Well................
Living things evolve through changes in their DNA. In an animal like a chicken, DNA from a male sperm cell and a female ovum meet and combine to form a zygote -- the first cell of a new baby chicken. This first cell divides innumerable times to form all of the cells of the complete animal. In any animal, every cell contains exactly the same DNA, and that DNA comes from the zygote.
Chickens evolved from non-chickens through small changes caused by the mixing of male and female DNA or by mutations to the DNA that produced the zygote. These changes and mutations only have an effect at the point where a new zygote is created. That is, two non-chickens mated and the DNA in their new zygote contained the mutation(s) that produced the first true chicken. That one zygote cell divided to produce the first true chicken.

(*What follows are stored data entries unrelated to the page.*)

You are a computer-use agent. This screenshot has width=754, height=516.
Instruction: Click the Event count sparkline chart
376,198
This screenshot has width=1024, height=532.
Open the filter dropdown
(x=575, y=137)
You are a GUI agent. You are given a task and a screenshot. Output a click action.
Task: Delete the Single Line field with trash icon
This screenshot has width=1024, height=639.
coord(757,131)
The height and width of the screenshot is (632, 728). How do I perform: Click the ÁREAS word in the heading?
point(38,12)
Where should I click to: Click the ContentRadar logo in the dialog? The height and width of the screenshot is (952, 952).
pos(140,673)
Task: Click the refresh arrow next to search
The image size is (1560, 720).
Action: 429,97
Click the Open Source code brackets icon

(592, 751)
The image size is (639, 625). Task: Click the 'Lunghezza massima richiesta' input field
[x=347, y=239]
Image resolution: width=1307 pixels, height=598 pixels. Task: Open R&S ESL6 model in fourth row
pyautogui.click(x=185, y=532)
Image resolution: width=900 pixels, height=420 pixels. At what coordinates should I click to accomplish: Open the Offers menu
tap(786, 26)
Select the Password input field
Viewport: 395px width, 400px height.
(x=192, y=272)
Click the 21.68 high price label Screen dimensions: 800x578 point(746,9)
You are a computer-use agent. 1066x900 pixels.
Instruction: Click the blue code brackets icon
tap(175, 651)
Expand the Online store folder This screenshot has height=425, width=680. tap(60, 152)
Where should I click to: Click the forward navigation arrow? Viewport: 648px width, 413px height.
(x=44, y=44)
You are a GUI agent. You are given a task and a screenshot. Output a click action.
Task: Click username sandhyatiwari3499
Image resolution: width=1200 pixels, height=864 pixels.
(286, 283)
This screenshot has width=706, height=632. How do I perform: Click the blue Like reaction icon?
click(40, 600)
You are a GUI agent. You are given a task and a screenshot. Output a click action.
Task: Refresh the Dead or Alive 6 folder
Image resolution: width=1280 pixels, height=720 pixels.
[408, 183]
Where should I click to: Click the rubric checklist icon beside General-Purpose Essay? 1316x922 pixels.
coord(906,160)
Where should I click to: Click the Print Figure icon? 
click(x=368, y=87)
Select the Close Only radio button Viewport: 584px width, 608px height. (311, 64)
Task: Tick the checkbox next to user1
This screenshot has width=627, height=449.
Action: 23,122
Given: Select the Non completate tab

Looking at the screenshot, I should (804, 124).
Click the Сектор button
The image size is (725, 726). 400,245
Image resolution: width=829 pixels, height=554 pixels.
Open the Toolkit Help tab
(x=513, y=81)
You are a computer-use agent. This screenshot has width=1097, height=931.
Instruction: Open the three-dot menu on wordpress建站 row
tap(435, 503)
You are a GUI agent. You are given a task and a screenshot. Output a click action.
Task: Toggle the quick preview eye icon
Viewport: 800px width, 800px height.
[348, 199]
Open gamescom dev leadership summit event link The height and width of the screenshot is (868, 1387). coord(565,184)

Prior to that first true chicken zygote, there were only non-chickens. The zygote cell is the only place where DNA mutations could produce a new animal, and the zygote cell is housed in the chicken's egg. So, the egg must have come first.
Or...............
Vagueness theorists tend to think that evolutionary theory dissolves the riddle "Which came first, the chicken or the egg?".** After all, 'chicken' is vague. The idea is that Charles Darwin demonstrated that the chicken was preceded by borderline chickens and so it is simply indeterminate as to where the pre-chickens end and the chickens begin.
However, this line of reasoning only dissolves 'Which bird was the first chicken?'. Rather than implying that the chicken-and-egg question lacks a definite answer, contemporary evolutionary theory favors the egg. Given Mendel's theory of inheritance, the transition to chickenhood can only take place between an egg-layer and its egg. For a particular organism cannot change its species membership during its lifetime. It is genetically fixed. However, evolutionary theory assures us that organisms can fail to breed true. So although it is indeterminate as to which particular egg was the first chicken egg, we can know that whichever egg that may be, it precedes the first chicken -- whichever that may be. The egg's precedence is a biological rather than a logical necessity. Given Lamarck's theory of acquired traits, the chicken could have come first.
One might object that there can be no first F if the onset of F-ness is indeterminate. But consider a son who gradually grows bald in just the pattern that his father balded. The father became bald before the son even though there was no clear first stage of baldness. Here's a closer analogy. A sculptor works on a marble block only during the mornings. There is no definite first day on which the block became a statue. However, we can say the block first became a statue during a morning.
Indeterminate states can be determinately related. One of the virtues of the chicken and egg question is that it reminds us of this internal structure. The riddle also shows that there is hidden determinacy to complement the more common theme of hidden indeterminacy.